▶ Task data
============================================================

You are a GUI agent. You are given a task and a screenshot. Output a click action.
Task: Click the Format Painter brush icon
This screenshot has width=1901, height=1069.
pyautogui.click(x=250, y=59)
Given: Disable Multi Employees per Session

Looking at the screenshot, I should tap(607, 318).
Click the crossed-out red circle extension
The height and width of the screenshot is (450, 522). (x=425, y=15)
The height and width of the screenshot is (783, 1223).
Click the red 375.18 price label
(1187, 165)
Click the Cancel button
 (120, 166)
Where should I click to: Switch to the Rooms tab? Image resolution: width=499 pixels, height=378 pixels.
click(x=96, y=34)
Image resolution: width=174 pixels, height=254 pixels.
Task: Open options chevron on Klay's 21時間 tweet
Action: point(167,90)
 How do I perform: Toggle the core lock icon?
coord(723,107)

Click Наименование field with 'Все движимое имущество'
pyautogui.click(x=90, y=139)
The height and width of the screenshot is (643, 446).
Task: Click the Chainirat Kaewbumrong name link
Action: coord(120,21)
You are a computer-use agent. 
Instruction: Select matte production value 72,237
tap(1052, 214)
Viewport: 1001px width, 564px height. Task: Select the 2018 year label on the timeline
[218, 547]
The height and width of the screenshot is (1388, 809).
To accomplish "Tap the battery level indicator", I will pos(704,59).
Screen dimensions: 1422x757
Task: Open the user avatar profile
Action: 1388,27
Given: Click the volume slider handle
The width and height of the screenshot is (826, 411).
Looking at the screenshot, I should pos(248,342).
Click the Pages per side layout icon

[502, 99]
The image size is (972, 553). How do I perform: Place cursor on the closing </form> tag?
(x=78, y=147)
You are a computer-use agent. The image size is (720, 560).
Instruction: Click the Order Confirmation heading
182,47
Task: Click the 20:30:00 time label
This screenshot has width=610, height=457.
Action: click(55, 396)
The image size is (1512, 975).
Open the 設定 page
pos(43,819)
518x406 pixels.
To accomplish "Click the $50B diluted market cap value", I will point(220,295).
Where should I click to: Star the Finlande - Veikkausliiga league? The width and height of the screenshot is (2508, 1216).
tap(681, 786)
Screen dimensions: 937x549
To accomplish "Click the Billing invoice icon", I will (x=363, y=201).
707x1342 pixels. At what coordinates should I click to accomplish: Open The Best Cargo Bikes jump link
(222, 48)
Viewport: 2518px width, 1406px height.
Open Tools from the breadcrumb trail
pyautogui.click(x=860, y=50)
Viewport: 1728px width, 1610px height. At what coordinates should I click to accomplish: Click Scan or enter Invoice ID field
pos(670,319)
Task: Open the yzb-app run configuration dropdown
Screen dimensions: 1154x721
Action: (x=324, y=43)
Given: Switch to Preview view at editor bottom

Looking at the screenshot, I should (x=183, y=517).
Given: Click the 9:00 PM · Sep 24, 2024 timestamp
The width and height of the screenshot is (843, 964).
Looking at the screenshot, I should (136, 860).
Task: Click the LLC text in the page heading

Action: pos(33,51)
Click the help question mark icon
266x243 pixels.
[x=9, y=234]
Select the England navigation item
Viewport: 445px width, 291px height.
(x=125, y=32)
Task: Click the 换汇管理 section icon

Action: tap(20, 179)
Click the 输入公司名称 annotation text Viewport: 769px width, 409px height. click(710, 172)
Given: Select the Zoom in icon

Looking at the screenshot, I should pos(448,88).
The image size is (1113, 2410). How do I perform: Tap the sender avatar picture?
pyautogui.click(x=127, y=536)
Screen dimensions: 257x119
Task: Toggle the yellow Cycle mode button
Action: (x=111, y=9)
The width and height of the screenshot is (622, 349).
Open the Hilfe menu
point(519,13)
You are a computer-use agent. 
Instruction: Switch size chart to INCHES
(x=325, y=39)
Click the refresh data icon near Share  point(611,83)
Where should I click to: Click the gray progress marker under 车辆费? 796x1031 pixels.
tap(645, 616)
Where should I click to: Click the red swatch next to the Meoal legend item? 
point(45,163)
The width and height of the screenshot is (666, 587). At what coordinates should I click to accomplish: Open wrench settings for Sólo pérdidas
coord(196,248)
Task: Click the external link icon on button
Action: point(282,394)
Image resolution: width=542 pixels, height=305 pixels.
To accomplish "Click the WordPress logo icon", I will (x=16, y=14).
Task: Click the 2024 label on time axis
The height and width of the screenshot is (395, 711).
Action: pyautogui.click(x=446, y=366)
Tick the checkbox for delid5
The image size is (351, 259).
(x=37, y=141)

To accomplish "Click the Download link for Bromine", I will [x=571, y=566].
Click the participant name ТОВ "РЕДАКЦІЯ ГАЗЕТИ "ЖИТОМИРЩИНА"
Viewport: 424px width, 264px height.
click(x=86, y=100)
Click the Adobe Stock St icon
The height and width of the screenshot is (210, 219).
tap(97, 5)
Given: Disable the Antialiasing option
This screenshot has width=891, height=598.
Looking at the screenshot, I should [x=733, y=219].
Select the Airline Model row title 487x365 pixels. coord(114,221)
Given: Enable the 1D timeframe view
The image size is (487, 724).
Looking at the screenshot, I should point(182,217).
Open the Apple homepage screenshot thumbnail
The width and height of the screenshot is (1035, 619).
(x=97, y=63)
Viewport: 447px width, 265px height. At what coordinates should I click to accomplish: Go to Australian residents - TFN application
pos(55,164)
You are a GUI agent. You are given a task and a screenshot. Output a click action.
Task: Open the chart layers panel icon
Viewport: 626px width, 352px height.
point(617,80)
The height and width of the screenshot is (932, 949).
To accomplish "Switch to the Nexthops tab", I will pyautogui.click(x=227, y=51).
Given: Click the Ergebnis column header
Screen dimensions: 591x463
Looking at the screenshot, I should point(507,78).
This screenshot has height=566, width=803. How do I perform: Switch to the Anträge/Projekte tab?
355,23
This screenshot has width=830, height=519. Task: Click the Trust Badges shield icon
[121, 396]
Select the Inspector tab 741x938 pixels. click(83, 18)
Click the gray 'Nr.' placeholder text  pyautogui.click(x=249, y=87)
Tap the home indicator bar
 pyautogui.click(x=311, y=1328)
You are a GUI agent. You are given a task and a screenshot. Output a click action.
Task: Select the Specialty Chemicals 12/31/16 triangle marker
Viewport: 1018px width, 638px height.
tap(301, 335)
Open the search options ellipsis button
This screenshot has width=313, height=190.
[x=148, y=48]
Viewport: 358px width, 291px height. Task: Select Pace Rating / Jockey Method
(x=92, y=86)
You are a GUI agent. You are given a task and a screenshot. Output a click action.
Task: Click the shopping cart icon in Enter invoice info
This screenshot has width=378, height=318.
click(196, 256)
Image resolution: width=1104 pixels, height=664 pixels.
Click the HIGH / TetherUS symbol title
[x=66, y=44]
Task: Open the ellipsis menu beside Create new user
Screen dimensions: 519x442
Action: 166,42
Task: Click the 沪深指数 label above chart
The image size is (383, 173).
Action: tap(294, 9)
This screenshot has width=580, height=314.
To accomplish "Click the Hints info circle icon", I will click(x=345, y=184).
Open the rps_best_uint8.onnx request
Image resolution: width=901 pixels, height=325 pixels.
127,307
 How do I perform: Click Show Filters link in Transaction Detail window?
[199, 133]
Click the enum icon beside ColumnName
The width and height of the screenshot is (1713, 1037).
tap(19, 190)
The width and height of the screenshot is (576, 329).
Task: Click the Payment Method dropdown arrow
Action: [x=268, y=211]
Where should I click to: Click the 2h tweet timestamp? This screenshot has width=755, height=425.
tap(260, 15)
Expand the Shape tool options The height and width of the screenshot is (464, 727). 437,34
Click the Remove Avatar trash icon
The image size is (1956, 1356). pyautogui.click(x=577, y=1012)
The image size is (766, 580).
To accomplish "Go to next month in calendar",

============================================================

▶ Task description
Change "Cancel button" to "Close button" throughout the material above, and reproduce it with everything else unchanged.

▶ Task response
You are a GUI agent. You are given a task and a screenshot. Output a click action.
Task: Click the Format Painter brush icon
This screenshot has width=1901, height=1069.
pyautogui.click(x=250, y=59)
Given: Disable Multi Employees per Session

Looking at the screenshot, I should tap(607, 318).
Click the crossed-out red circle extension
The height and width of the screenshot is (450, 522). (x=425, y=15)
The height and width of the screenshot is (783, 1223).
Click the red 375.18 price label
(1187, 165)
Click the Close button
 (120, 166)
Where should I click to: Switch to the Rooms tab? Image resolution: width=499 pixels, height=378 pixels.
click(x=96, y=34)
Image resolution: width=174 pixels, height=254 pixels.
Task: Open options chevron on Klay's 21時間 tweet
Action: point(167,90)
 How do I perform: Toggle the core lock icon?
coord(723,107)

Click Наименование field with 'Все движимое имущество'
pyautogui.click(x=90, y=139)
The height and width of the screenshot is (643, 446).
Task: Click the Chainirat Kaewbumrong name link
Action: coord(120,21)
You are a computer-use agent. 
Instruction: Select matte production value 72,237
tap(1052, 214)
Viewport: 1001px width, 564px height. Task: Select the 2018 year label on the timeline
[218, 547]
The height and width of the screenshot is (1388, 809).
To accomplish "Tap the battery level indicator", I will pos(704,59).
Screen dimensions: 1422x757
Task: Open the user avatar profile
Action: 1388,27
Given: Click the volume slider handle
The width and height of the screenshot is (826, 411).
Looking at the screenshot, I should pos(248,342).
Click the Pages per side layout icon

[502, 99]
The image size is (972, 553). How do I perform: Place cursor on the closing </form> tag?
(x=78, y=147)
You are a computer-use agent. The image size is (720, 560).
Instruction: Click the Order Confirmation heading
182,47
Task: Click the 20:30:00 time label
This screenshot has width=610, height=457.
Action: click(55, 396)
The image size is (1512, 975).
Open the 設定 page
pos(43,819)
518x406 pixels.
To accomplish "Click the $50B diluted market cap value", I will point(220,295).
Where should I click to: Star the Finlande - Veikkausliiga league? The width and height of the screenshot is (2508, 1216).
tap(681, 786)
Screen dimensions: 937x549
To accomplish "Click the Billing invoice icon", I will (x=363, y=201).
707x1342 pixels. At what coordinates should I click to accomplish: Open The Best Cargo Bikes jump link
(222, 48)
Viewport: 2518px width, 1406px height.
Open Tools from the breadcrumb trail
pyautogui.click(x=860, y=50)
Viewport: 1728px width, 1610px height. At what coordinates should I click to accomplish: Click Scan or enter Invoice ID field
pos(670,319)
Task: Open the yzb-app run configuration dropdown
Screen dimensions: 1154x721
Action: (x=324, y=43)
Given: Switch to Preview view at editor bottom

Looking at the screenshot, I should (x=183, y=517).
Given: Click the 9:00 PM · Sep 24, 2024 timestamp
The width and height of the screenshot is (843, 964).
Looking at the screenshot, I should (136, 860).
Task: Click the LLC text in the page heading

Action: pos(33,51)
Click the help question mark icon
266x243 pixels.
[x=9, y=234]
Select the England navigation item
Viewport: 445px width, 291px height.
(x=125, y=32)
Task: Click the 换汇管理 section icon

Action: tap(20, 179)
Click the 输入公司名称 annotation text Viewport: 769px width, 409px height. click(710, 172)
Given: Select the Zoom in icon

Looking at the screenshot, I should pos(448,88).
The image size is (1113, 2410). How do I perform: Tap the sender avatar picture?
pyautogui.click(x=127, y=536)
Screen dimensions: 257x119
Task: Toggle the yellow Cycle mode button
Action: (x=111, y=9)
The width and height of the screenshot is (622, 349).
Open the Hilfe menu
point(519,13)
You are a computer-use agent. 
Instruction: Switch size chart to INCHES
(x=325, y=39)
Click the refresh data icon near Share  point(611,83)
Where should I click to: Click the gray progress marker under 车辆费? 796x1031 pixels.
tap(645, 616)
Where should I click to: Click the red swatch next to the Meoal legend item? 
point(45,163)
The width and height of the screenshot is (666, 587). At what coordinates should I click to accomplish: Open wrench settings for Sólo pérdidas
coord(196,248)
Task: Click the external link icon on button
Action: point(282,394)
Image resolution: width=542 pixels, height=305 pixels.
To accomplish "Click the WordPress logo icon", I will (x=16, y=14).
Task: Click the 2024 label on time axis
The height and width of the screenshot is (395, 711).
Action: pyautogui.click(x=446, y=366)
Tick the checkbox for delid5
The image size is (351, 259).
(x=37, y=141)

To accomplish "Click the Download link for Bromine", I will [x=571, y=566].
Click the participant name ТОВ "РЕДАКЦІЯ ГАЗЕТИ "ЖИТОМИРЩИНА"
Viewport: 424px width, 264px height.
click(x=86, y=100)
Click the Adobe Stock St icon
The height and width of the screenshot is (210, 219).
tap(97, 5)
Given: Disable the Antialiasing option
This screenshot has width=891, height=598.
Looking at the screenshot, I should [x=733, y=219].
Select the Airline Model row title 487x365 pixels. coord(114,221)
Given: Enable the 1D timeframe view
The image size is (487, 724).
Looking at the screenshot, I should point(182,217).
Open the Apple homepage screenshot thumbnail
The width and height of the screenshot is (1035, 619).
(x=97, y=63)
Viewport: 447px width, 265px height. At what coordinates should I click to accomplish: Go to Australian residents - TFN application
pos(55,164)
You are a GUI agent. You are given a task and a screenshot. Output a click action.
Task: Open the chart layers panel icon
Viewport: 626px width, 352px height.
point(617,80)
The height and width of the screenshot is (932, 949).
To accomplish "Switch to the Nexthops tab", I will pyautogui.click(x=227, y=51).
Given: Click the Ergebnis column header
Screen dimensions: 591x463
Looking at the screenshot, I should point(507,78).
This screenshot has height=566, width=803. How do I perform: Switch to the Anträge/Projekte tab?
355,23
This screenshot has width=830, height=519. Task: Click the Trust Badges shield icon
[121, 396]
Select the Inspector tab 741x938 pixels. click(83, 18)
Click the gray 'Nr.' placeholder text  pyautogui.click(x=249, y=87)
Tap the home indicator bar
 pyautogui.click(x=311, y=1328)
You are a GUI agent. You are given a task and a screenshot. Output a click action.
Task: Select the Specialty Chemicals 12/31/16 triangle marker
Viewport: 1018px width, 638px height.
tap(301, 335)
Open the search options ellipsis button
This screenshot has width=313, height=190.
[x=148, y=48]
Viewport: 358px width, 291px height. Task: Select Pace Rating / Jockey Method
(x=92, y=86)
You are a GUI agent. You are given a task and a screenshot. Output a click action.
Task: Click the shopping cart icon in Enter invoice info
This screenshot has width=378, height=318.
click(196, 256)
Image resolution: width=1104 pixels, height=664 pixels.
Click the HIGH / TetherUS symbol title
[x=66, y=44]
Task: Open the ellipsis menu beside Create new user
Screen dimensions: 519x442
Action: 166,42
Task: Click the 沪深指数 label above chart
The image size is (383, 173).
Action: tap(294, 9)
This screenshot has width=580, height=314.
To accomplish "Click the Hints info circle icon", I will click(x=345, y=184).
Open the rps_best_uint8.onnx request
Image resolution: width=901 pixels, height=325 pixels.
127,307
 How do I perform: Click Show Filters link in Transaction Detail window?
[199, 133]
Click the enum icon beside ColumnName
The width and height of the screenshot is (1713, 1037).
tap(19, 190)
The width and height of the screenshot is (576, 329).
Task: Click the Payment Method dropdown arrow
Action: [x=268, y=211]
Where should I click to: Click the 2h tweet timestamp? This screenshot has width=755, height=425.
tap(260, 15)
Expand the Shape tool options The height and width of the screenshot is (464, 727). 437,34
Click the Remove Avatar trash icon
The image size is (1956, 1356). pyautogui.click(x=577, y=1012)
The image size is (766, 580).
To accomplish "Go to next month in calendar",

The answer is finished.